Today things will be pretty straightforward: a poem about an animal, they say. It can be only one.

Challenge 23: “I’d like to challenge you today to write a poem about an animal.” 

Oh my dog

 I talk to you.
 Probably I never talked to anybody  
 as much as I talk to you.
 You are here and I am here
 and we have each other to talk to.

 Sometimes I drive with you in the back
 and it’s stressful enough
 to drive around Rome
 but then I have to park too
 so I offer it to you, this part.
 You seem so fresh
 and eager.

 You always wish to take my worries away,
 melt my sorrow,
 lick my wounds.
 Especially the ones you caused.

 I started explaining to you  
 when you were little
 what would happen next,
 where we were going,
 who was coming over,
 so now you count on it.

 For your birthday
 my mother wrote you a poem.
 Not a poem, a rap, she is a rapper.
 And you were staring into the speakers
 as my mom was rapping,
 alert, without a move,
 fully confident that it was for you.

 I tried many things when you were little:
 showing you five fingers  
 for a five-minute wait,
 both hands for ten,
 and both hands twice for twenty,
 and if I did this last
 you lied down
 because clearly the wait would be long.

 I hid behind a tree  
 for you to find me.
 I waited for quite a while
 and then you came strolling by
 from the other side
 as if asking:  
 “Coming?”

 The way you find things  
 I lose.
 I started to count on that.
 The last time was a button
 by the road.
 Before doing the same walk the next day
 I showed you the remaining buttons on my coat,
 looked into your eyes
 and said:
 “See? One is missing.
 Will you find it for me?”

 And we walked to the station.
 I looked down left and right,
 and thought it impossible
 to find that button again
 and grew discouraged
 and stopped looking,
 but then you stopped
 to smell a dandelion
 and what was there next to it
 if not my button?

 And I laughed
 and cheered
 and hugged you
 and you showed surprise again:
 “What did I do?”
 You do.  
 Keep doing what you do
 so well.
 Live.
 Love.
 Smell the dandelions. 
  

The photos are pretty straightforward too, of our good life. Listen to this advice if it’s all you ever do: get a dog.

For Day 23 of NaPoWriMo

NaPoWriMo

45 Comments

  1. What a beautiful tribute to a great friend. You have a very close relationships. Dogs are the most wonderful gift to us in life. I love how you taught him to count. I am going to try that with my next dog, or maybe even with my current dog. I never want to be without a dog. So I echo your advice. Man’s best friend – indeed. Dogs are Love.

    Liked by 1 person

    1. Yeahh! Thank you, Amanda. 🙂 True, dogs are LOVEEEE! I always wished to have a dog when growing up and only got my wish when I was 30 when we found an entire newborn litter in the trash, raised three, and kept one – our first dog. This one is the second. Never more dogless!

      Like

  2. Wonderful! Have you ever read Mary Oliver’s “Dog Poems”? A whole book of poetry about her various dogs over her lifetime. Your poem is in her spirit.
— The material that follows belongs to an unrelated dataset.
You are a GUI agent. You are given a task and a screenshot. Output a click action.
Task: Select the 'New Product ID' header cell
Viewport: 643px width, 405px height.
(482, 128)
    the picture of your pup and the naked lady made me smile. And then she walks away. There’s a poem in those two pics for sure!

    Liked by 1 person

    1. Ahh, thank you, Susanne. But it’s a he! 😉 He walks away! His name is Fonzie but I call him bestia (beast in Italian).

      I have read some Mary Oliver but not this book. I’m sure she got the dog spirit down though, perceptive as she was. I’ll look it up most gladly. Thank you!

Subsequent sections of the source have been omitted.